From August 14
It’s been a busy few weeks around here. The end of summer and beginning of school, along with work has pretty much every breathing hour consumed. Just before school started we took the kids to Holiday World for a quick overnight trip. This marked the first time we were leaving Grandmother at home by herself overnight. I was slightly concerned about it, but had that “you lived by yourself forever you can survive one night” feeling too…. She wasn’t real happy about being left at home and not going to KY. But, the logistics of driving 6 hours to KY and back, plus going on our trip just didn’t make sense. I hired 2 different care givers to come in while we were gone. So, really a few hours mid day and at bedtime were the only time that she was alone. Although she was apprehensive about it, she managed well, and even asked if we could have them come back.
On Monday of this week, I left Grandmother alone for maybe 45 minutes to take Lexi Kate to get a “First Day of School Pedicure”. Just as they were finishing up one of my neighbors called to say grandmother had fallen on the sidewalk in the cup-de-sac. We rushed out to get home and see how she was. Despite being scraped and bruised a good bit, she was fine. That evening I noticed a more severe mental lapse. It almost made me wonder if she was having mini-strokes. That may explain her sudden loss of balance and the mental issues as well. But, I am no doctor, so I can’t say for sure.
Yesterday, we had an appointment scheduled at Vanderbilt Bone and Joint already to follow up on the April back injury. Thankfully, x-rays revealed that there wasn’t any additional damage done. Her spine curvature is worse than it was in April, but that was likely not a result of this most recent fall.
Yesterday she was still more mentally disturbed than normal. We went to the grocery and she put several random things in the cart. When we got to the check out to pay, she realized she only had $3 in her wallet. Keep in mind, I had no intention of her paying for what she bought, you just have to let these things play out with her. She of course immediately wanted to go to the bank to get cash. We couldn’t do that because I had to get home and pick the kids up from school. That started an out of control spiral. As I was explaining it was fine to pay for groceries, she got irate. She insisted on writing me a check for the groceries she wanted. I assured her it was fine, and I prefer she not write me a check, as I didn’t want to have to take time to go to my bank and deposit. As a compromise, I offered to just buy all our groceries next week out of her account. And, that’s when it started. She got in her head that I was stealing her money. She thought I was paying all my bills out of her $1100 a month social security. Considering $500 a month comes out of that for insurance/medicine, that leaves $600. I couldn’t possibly explain to her that wouldn’t last a week. $600 a month would maybe pay our utilities or 2 weeks worth of groceries. But, it wouldn’t cover much. Anyway, she was UPSET! Finally, I just let it go and ignored her repeated request to argue.

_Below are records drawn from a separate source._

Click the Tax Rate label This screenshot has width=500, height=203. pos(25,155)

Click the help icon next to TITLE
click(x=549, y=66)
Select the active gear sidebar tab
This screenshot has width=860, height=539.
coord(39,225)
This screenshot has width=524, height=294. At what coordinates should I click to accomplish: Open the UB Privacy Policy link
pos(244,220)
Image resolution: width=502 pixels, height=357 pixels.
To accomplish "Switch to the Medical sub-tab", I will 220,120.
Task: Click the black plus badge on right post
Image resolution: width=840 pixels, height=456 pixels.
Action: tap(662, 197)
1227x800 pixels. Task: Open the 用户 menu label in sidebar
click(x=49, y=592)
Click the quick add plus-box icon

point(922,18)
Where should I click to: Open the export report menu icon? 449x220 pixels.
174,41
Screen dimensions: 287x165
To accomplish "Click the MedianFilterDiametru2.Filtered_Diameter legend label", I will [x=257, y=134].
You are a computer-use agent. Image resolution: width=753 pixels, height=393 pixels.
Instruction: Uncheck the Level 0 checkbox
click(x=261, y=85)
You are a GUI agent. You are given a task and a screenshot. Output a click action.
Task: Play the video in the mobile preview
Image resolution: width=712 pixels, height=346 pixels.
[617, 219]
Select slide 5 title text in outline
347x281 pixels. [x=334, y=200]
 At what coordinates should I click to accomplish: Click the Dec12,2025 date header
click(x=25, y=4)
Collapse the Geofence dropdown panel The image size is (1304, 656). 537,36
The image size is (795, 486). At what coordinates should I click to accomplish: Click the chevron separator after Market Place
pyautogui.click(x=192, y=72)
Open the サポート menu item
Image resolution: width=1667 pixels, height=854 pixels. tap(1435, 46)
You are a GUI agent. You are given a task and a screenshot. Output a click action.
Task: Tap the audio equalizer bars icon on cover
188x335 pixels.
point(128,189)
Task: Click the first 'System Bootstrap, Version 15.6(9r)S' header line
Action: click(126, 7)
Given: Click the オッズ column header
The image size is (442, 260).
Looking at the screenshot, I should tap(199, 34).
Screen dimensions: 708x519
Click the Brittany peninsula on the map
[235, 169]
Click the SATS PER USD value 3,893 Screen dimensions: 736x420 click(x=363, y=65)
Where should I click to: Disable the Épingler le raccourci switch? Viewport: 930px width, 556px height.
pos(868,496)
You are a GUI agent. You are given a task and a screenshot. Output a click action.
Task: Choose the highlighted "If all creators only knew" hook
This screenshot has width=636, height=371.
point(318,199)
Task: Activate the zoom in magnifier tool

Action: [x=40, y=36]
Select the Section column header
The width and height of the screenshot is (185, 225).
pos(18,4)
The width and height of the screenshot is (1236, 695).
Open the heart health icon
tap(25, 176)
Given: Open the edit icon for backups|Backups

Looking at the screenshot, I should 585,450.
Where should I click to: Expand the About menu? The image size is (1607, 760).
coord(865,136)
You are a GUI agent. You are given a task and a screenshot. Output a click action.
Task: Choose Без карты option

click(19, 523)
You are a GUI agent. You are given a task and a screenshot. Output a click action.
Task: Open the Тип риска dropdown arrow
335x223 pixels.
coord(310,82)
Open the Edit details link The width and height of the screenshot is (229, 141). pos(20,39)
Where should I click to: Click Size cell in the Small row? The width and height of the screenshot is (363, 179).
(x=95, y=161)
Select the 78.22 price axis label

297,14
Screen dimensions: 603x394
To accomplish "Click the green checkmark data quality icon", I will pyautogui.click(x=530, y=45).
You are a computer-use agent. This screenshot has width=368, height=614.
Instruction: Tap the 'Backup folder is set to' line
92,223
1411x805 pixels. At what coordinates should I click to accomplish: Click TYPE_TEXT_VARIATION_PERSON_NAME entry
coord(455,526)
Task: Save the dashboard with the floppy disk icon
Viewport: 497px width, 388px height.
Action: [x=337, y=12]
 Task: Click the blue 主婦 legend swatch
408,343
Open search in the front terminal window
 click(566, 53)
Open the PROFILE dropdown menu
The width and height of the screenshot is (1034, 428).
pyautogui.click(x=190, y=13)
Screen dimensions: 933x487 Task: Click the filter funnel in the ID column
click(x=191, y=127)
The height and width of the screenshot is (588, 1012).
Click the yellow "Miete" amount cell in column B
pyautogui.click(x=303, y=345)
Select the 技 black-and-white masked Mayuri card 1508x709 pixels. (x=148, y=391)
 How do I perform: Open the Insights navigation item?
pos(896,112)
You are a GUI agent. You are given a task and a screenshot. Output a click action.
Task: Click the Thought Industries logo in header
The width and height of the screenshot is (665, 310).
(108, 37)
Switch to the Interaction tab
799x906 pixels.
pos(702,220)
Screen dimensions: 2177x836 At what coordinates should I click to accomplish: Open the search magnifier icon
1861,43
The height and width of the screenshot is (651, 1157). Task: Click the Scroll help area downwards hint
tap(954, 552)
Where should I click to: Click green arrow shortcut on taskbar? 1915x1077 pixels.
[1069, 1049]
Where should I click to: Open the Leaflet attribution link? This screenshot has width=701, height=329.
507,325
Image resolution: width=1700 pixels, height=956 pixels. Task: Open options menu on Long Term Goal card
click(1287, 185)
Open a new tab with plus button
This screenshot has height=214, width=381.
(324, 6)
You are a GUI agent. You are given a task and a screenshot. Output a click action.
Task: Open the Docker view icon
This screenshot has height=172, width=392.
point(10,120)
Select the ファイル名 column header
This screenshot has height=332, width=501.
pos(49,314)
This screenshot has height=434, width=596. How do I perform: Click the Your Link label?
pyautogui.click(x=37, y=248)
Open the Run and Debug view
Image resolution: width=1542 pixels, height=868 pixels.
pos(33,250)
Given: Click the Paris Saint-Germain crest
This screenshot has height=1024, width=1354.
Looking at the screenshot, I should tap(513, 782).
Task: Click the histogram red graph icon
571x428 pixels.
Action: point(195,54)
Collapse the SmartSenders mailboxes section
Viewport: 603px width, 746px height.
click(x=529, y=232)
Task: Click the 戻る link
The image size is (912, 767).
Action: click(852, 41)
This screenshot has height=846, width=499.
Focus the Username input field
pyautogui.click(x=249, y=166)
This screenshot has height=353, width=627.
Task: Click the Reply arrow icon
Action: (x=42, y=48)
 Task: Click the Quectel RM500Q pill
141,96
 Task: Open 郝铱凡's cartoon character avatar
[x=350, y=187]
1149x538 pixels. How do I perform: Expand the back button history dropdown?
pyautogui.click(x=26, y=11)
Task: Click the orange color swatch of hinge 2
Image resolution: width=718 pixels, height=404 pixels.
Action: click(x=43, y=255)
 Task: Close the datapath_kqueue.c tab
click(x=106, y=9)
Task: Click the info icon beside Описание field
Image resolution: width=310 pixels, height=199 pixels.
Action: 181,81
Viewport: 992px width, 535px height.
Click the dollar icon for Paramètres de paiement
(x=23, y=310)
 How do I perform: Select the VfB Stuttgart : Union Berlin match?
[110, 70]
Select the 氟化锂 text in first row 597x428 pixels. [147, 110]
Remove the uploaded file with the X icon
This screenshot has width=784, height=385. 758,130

On a good note, I think she feels “at home” now. When we were unloading the groceries she was separating her stuff and our stuff. I asked her if she wanted her own shelf in my pantry for just her things so she could find the snacks she prefers. She looked at me so strange. I explained again what I meant; that she was welcome to any food in the pantry, but if it would be easier for her to find what she was looking for I would clear a special shelf. Then, she started telling me that I was welcome to anything I wanted out of her pantry, and that she was happy to share her food with me. She talked about her kitchen and wanting to cook and remember what all she had purchased. She truly thought she was in “her house”. As much as I wish I was living in a house she had paid the mortgage on, it was also a huge relief that she felt that this was her house and I was just living in it….
So on we go, treading through this life of raising young children and raising adult children. Praying for God’s guidance each day to do it “best”. I am convinced there isn’t a right or wrong, showing up is success in itself. My primary focus is to protect my children while caring for her. Please be praying for them as I know this is hard on them. The lady living in our house isn’t the Grandmother I grew up with and loved so much. And, they’ll never get to experience that.